While Brexit has created a healthy dose of financial heartburn, especially so in foreign markets, investors continue to pour money into bonds, especially those issued here in the States. The Target Inflation Ratebenchmark 10 year U.S. Treasury is continuing to see yields fall as prices on the 10-year continue to rise as investors are still seeking a safe haven due to the uncertain future of the European Union. We’re not alone in bond rallies, either. Germany in fact just announced their 10-year bund will yield negative rates, the first time this has happened. No one really thinks that’s going to happen here in the States but that’s not keeping investors away from their own bond buying binge.


This rush to safety continues in light of recent stock gains on Wall Street. Both the Dow and the S&P 500 closed at record highs on Tuesday and are holding their gains so far this week. Mortgage bonds are also the beneficiaries of the flight to safety as the 30-year mortgage rate for real estate investors financing residential property fell to a three-year low this week.

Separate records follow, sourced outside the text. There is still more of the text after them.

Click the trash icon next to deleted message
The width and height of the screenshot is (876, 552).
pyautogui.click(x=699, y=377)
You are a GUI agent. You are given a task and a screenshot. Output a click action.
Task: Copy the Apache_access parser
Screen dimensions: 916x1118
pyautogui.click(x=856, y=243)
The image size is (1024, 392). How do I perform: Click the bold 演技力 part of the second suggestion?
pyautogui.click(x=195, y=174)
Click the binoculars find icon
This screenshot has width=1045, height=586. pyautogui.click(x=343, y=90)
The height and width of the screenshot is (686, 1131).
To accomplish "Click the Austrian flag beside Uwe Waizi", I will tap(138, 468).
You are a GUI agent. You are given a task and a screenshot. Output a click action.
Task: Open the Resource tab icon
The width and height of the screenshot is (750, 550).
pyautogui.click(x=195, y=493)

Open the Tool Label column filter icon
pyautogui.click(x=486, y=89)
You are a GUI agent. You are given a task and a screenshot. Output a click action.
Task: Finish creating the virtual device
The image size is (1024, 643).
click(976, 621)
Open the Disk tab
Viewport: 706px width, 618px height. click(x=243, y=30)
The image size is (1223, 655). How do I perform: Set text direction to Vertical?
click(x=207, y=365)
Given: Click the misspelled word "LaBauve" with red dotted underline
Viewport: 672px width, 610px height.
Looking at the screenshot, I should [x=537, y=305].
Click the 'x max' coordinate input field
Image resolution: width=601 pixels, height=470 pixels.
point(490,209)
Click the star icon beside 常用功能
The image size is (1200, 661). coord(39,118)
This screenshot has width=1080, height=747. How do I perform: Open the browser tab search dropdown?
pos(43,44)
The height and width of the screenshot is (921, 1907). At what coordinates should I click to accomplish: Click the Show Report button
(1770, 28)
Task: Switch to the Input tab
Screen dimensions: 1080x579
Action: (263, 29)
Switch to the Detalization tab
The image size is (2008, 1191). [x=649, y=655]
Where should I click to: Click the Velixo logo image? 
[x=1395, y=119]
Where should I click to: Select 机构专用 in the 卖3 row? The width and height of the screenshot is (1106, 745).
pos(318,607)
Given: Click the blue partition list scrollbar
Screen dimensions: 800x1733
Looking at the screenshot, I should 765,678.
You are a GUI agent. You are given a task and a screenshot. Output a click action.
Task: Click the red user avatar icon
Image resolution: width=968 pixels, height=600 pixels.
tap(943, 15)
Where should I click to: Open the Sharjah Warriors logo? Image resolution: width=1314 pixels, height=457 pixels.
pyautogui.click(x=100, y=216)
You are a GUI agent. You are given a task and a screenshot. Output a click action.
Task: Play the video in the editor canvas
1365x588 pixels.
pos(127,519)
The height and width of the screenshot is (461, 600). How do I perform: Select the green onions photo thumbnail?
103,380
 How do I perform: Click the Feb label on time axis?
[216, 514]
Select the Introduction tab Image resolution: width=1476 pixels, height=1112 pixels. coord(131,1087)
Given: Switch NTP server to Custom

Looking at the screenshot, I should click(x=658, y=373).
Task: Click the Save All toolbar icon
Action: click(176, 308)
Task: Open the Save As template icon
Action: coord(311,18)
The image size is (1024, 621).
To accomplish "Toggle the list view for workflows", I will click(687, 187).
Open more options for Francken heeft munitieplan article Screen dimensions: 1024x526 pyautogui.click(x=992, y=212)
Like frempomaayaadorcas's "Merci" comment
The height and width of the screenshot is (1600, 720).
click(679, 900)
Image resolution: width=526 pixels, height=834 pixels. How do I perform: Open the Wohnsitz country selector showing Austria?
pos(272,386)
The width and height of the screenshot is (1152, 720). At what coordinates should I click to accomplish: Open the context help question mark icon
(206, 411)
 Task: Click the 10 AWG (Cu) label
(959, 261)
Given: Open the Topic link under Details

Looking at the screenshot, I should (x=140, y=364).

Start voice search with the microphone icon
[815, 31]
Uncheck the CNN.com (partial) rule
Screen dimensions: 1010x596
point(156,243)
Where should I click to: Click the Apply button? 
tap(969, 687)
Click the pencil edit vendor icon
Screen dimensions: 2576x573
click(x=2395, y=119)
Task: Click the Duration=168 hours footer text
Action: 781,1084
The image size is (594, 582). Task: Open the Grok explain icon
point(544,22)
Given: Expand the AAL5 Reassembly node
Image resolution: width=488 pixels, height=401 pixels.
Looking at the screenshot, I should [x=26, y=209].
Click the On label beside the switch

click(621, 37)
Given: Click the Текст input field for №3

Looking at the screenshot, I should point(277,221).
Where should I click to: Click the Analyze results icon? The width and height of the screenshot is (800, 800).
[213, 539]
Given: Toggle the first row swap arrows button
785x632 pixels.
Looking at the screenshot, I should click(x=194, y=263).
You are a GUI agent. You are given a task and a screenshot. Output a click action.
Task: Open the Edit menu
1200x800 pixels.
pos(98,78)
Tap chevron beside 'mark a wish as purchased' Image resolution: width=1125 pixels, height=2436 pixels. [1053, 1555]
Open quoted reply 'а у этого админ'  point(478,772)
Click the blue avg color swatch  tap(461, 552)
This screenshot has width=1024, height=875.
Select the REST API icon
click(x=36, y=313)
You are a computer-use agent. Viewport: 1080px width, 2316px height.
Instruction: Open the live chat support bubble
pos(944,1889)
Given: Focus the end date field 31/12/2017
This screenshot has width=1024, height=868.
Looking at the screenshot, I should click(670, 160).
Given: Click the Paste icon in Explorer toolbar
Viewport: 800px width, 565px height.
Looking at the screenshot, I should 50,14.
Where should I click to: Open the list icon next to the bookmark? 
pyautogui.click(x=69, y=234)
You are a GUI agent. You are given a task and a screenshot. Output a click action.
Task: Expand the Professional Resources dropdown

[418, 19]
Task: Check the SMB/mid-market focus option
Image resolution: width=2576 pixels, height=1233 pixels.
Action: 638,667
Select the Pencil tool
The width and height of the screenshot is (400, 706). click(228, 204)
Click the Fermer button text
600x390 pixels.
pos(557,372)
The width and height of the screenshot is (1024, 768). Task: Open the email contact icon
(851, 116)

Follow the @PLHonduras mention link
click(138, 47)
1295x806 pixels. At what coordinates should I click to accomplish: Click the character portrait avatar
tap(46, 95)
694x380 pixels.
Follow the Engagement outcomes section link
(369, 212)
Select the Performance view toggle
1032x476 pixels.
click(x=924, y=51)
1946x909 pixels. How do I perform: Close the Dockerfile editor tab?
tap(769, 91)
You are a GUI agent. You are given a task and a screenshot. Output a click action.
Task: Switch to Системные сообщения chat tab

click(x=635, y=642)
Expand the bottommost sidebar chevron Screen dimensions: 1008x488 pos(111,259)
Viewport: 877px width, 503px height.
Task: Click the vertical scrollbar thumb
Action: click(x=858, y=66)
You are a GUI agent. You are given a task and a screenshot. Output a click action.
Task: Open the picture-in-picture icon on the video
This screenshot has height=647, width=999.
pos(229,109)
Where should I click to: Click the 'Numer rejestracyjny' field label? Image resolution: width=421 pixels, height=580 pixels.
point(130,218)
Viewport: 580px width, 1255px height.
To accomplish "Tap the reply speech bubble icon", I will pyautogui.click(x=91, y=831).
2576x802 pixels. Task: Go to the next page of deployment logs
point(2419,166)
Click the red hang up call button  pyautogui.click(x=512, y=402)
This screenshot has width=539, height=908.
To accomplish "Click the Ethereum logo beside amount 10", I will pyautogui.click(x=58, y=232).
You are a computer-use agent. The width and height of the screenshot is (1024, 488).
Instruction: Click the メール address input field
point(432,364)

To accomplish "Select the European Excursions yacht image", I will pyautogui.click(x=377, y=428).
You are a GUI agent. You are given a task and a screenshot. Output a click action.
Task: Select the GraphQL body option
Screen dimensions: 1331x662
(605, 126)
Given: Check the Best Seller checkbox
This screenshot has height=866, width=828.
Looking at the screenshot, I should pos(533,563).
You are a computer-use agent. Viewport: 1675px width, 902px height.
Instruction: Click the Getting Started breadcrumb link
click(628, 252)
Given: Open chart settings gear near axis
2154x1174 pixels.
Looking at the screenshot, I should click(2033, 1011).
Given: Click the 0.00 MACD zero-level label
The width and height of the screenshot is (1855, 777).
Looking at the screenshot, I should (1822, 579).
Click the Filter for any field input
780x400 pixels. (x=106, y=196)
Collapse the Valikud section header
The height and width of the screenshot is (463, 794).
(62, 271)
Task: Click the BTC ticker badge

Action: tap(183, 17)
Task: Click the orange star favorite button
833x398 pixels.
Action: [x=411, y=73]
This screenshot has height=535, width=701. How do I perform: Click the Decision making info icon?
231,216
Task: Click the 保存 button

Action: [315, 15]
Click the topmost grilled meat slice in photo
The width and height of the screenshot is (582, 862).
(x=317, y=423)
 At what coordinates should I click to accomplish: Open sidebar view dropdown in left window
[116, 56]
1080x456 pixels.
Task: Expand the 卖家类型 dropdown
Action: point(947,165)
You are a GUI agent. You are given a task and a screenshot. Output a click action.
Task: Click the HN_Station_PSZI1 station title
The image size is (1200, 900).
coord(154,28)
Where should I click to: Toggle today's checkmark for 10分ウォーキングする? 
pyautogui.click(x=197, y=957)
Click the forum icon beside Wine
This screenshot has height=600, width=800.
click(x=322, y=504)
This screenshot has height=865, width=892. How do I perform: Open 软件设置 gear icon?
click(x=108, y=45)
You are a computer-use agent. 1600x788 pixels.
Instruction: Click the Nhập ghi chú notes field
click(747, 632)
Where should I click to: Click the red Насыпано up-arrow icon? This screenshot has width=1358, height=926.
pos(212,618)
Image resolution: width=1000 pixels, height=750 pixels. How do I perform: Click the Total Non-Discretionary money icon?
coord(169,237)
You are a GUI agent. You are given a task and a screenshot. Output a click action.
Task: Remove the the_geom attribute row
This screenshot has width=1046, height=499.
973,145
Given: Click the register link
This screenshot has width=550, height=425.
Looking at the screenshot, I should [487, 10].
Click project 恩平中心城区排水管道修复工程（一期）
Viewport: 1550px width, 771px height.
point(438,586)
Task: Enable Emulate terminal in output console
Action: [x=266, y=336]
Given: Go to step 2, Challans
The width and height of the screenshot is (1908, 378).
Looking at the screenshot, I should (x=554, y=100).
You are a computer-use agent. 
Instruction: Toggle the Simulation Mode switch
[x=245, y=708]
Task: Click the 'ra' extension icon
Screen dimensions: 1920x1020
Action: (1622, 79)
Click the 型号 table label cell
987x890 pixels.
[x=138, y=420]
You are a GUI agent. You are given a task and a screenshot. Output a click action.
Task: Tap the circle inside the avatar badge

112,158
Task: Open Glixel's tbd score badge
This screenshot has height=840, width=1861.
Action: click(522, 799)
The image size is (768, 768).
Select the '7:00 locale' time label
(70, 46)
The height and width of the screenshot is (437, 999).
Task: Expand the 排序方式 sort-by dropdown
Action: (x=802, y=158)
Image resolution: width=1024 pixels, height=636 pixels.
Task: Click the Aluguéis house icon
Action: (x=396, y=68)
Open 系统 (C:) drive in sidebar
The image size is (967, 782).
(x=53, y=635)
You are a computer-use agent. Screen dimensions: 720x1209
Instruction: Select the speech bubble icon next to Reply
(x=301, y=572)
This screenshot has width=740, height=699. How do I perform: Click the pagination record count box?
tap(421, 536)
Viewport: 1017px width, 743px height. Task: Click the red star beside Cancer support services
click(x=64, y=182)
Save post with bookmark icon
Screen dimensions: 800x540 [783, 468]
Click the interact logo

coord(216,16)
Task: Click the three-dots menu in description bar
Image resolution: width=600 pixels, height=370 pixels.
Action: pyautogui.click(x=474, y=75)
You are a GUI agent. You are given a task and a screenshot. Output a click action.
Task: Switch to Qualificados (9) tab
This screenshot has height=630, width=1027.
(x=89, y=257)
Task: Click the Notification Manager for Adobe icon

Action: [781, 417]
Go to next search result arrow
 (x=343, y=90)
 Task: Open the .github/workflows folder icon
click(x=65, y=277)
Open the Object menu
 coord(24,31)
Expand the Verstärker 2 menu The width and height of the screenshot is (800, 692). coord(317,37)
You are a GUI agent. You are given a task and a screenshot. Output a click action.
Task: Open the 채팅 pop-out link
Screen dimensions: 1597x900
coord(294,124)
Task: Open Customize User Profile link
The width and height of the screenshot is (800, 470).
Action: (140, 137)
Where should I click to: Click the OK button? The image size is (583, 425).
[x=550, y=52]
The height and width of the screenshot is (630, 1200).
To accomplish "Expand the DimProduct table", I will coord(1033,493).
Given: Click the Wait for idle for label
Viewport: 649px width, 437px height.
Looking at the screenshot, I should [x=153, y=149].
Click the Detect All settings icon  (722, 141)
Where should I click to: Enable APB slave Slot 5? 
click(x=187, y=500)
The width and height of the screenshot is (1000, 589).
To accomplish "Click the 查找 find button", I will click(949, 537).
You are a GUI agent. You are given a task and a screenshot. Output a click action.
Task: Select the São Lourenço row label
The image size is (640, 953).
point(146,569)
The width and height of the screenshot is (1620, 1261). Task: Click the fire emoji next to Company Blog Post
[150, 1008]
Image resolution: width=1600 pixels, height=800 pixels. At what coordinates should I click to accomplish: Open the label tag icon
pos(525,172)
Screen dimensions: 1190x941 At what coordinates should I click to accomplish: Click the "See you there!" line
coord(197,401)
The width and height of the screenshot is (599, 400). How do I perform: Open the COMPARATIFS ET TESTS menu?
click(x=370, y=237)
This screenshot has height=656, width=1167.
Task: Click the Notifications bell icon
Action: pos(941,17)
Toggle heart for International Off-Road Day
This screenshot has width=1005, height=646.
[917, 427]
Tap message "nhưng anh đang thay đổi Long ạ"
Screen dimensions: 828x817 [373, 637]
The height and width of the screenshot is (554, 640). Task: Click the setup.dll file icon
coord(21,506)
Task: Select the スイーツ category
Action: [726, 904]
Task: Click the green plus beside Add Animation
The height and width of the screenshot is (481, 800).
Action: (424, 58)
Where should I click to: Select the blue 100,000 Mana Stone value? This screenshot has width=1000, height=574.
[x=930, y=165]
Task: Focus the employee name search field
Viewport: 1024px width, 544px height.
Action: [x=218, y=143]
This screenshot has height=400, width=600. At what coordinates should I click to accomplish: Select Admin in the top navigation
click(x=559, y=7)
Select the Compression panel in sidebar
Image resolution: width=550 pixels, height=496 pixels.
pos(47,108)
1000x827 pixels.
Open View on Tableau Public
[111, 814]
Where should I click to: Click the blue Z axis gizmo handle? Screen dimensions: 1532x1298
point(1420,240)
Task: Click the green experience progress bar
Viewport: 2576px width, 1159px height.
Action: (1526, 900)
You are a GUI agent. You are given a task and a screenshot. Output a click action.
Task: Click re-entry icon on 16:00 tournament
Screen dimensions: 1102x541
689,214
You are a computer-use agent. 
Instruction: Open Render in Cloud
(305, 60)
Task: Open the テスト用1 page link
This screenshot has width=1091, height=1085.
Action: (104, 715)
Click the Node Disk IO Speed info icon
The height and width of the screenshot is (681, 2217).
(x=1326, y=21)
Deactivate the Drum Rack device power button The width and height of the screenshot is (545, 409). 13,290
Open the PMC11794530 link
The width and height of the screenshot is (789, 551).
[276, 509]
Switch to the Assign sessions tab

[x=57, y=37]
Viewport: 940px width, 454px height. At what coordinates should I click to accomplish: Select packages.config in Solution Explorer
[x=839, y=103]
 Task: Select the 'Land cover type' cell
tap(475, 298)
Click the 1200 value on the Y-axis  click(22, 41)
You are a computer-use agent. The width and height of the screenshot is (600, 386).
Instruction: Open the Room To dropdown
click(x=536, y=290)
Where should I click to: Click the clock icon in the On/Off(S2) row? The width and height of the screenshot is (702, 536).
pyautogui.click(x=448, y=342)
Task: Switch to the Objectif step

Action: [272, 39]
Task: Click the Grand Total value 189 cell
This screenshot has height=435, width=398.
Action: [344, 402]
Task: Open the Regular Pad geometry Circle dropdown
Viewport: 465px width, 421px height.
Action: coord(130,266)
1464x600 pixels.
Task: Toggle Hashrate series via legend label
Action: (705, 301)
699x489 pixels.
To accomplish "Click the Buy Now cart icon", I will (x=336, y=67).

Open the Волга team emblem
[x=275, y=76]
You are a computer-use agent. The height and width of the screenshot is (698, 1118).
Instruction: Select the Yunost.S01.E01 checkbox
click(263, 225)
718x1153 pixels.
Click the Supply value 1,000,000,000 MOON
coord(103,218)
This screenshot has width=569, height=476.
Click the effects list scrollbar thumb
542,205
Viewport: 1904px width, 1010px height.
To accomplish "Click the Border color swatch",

Very few analysts now see the Fed doing anything to interest rates at least until next year. Brexit took most by surprise and equities don’t like surprises, to the benefit of bonds. That’s going to keep the Prime Rate right where it is at least until 2017, that’s the common wisdom anyway. Earnings season began this week and we’ll see quarterly reports with an eye on financials. The cost of funds is still very low for banks and as stocks continue to make gains and businesses see a more rosy outlook the spread is still very healthy for lenders and rates still low for investors. If Wall Street’s confidence continues, we can expect rates to rise as well. Don’t expect a Fed move in 2016 but investors will expect one soon and the bond selloff will begin.